How Are Hernias Diagnosed and Treated?

Most hernias are diagnosed through clinical examination – a physical assessment by a specialist who evaluates the size, location, and reducibility (whether the hernia can be gently pushed back) of the bulge. Imaging studies such as ultrasound or CT scan are used for hernias difficult to identify on examination alone.

Treatment depends on hernia type, size, and symptom severity. Options range from watchful waiting for small, asymptomatic hernias to laparoscopic (keyhole), robotic, or open surgical repair for symptomatic or complicated cases. According to the European Hernia Society, mesh-based repair significantly reduces recurrence rates across most hernia types compared to non-mesh techniques.

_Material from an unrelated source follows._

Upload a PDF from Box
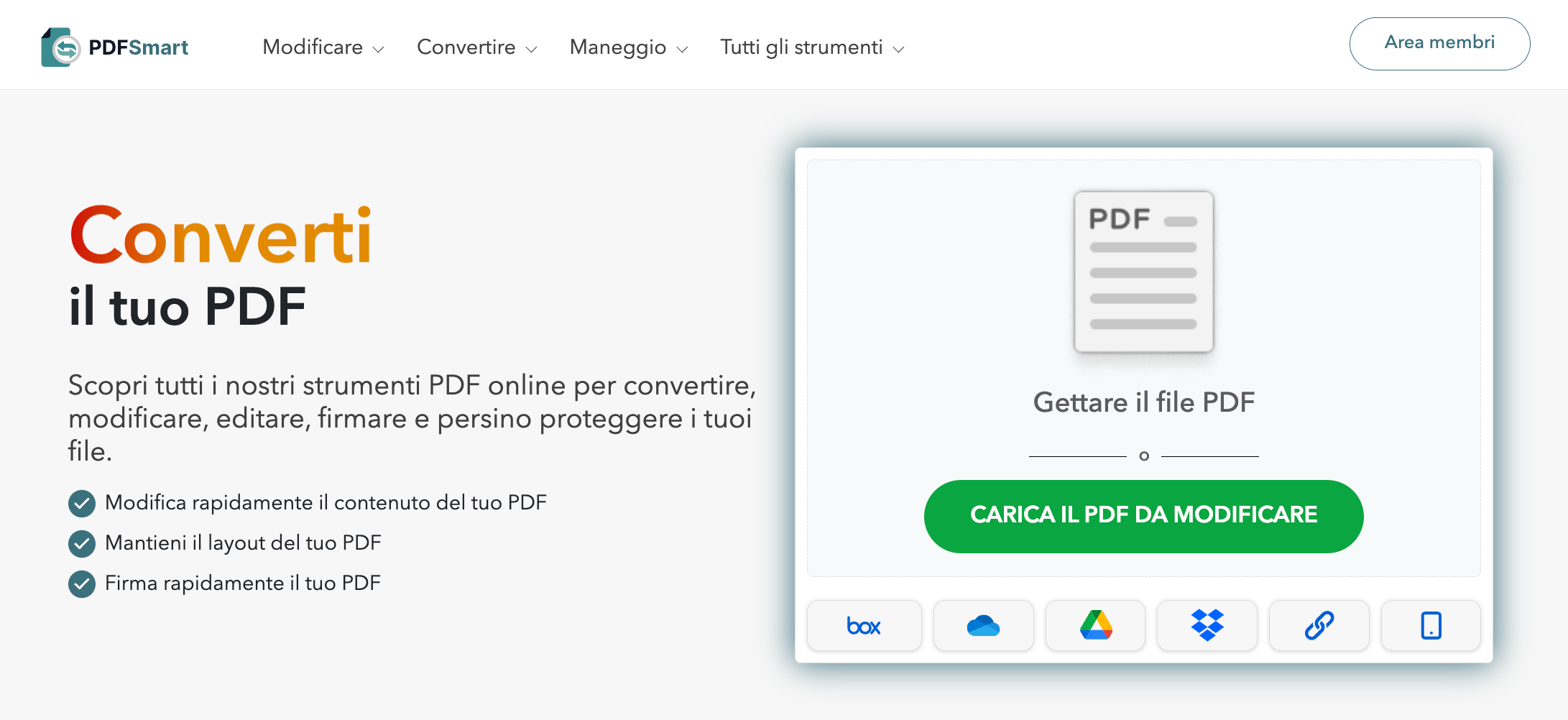1568x720 pixels. pyautogui.click(x=864, y=625)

Explore all hernia treatment options available in Chennai – Hernia Treatment Options: Finding the Best Hernia Surgeon in Chennai

The Right Diagnosis Starts With the Right Specialist

Each hernia type has a distinct anatomy, risk profile, and optimal treatment approach. A general surgical opinion is not always sufficient – particularly for complex, recurrent, or rare hernias that require specialist experience to both diagnose and repair correctly.

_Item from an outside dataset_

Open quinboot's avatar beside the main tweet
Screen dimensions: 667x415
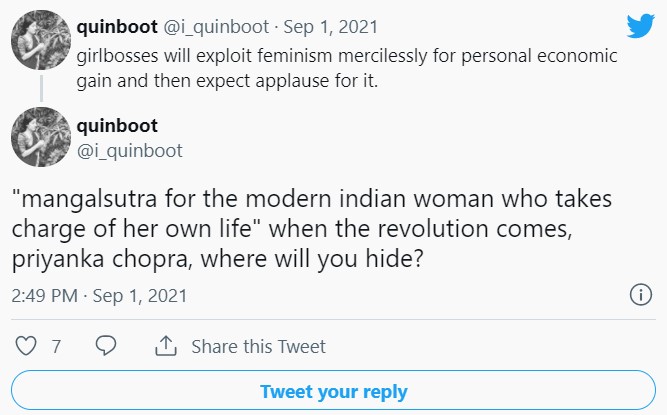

Dr. Deepak Subramanian at Chennai Hernia Care provides specialist evaluation across all hernia types, with access to laparoscopic and robotic surgical techniques tailored to each patient’s specific condition.

Contact Chennai Hernia Care

Medically reviewed content. External references: National Health Service – Hernia Overview | European Hernia Society – Hernia Repair Guidelines

Frequently Asked Questions (FAQs)

1. What is the most common type of hernia?

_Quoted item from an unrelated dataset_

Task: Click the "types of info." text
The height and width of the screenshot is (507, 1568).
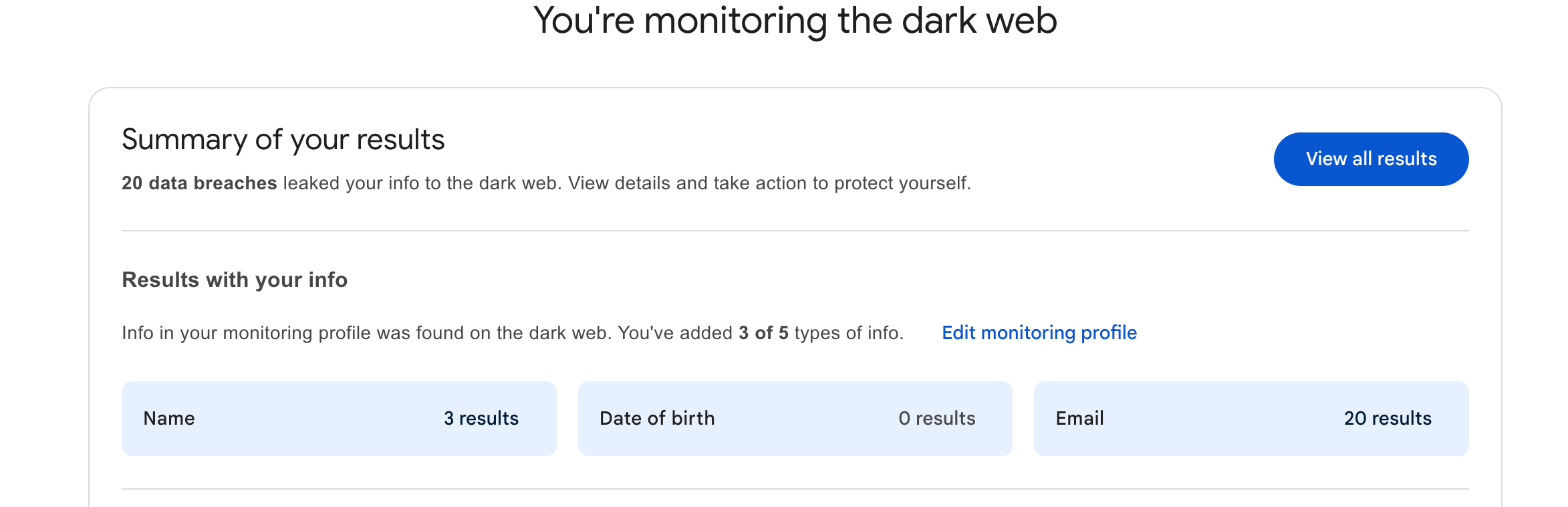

Inguinal hernia is the most common, accounting for 70–75% of all abdominal wall hernias. It occurs in the groin and is significantly more prevalent in men due to anatomical differences in the inguinal canal.

2. What type of hernia is most dangerous?

All hernias carry risk if left untreated, but strangulated hernias -regardless of type -are the most immediately life-threatening. Femoral hernias strangulate more frequently than other types and are considered particularly high-risk even when small.

3. Can a hernia go away on its own?

In infants, small umbilical hernias may close naturally by age two. In adults, hernias do not heal without surgical repair and typically worsen gradually as the defect enlarges under ongoing abdominal pressure.

4. How do I know which type of hernia I have?

Location provides the first clue -groin suggests inguinal or femoral, navel suggests umbilical, near an old scar suggests incisional. Accurate diagnosis requires examination by a hernia specialist, as some hernias like spigelian produce no visible bulge at all.

5. Are hernias more common in men or women?

Inguinal hernias are far more common in men. Femoral hernias disproportionately affect women. Umbilical and incisional hernias affect both sexes, with additional risk in women following multiple pregnancies.

6. What happens if a hernia is left untreated?

An untreated hernia typically enlarges, becomes increasingly painful, and carries a growing risk of incarceration or strangulation. Elective repair, when planned, is always safer and technically simpler than emergency repair.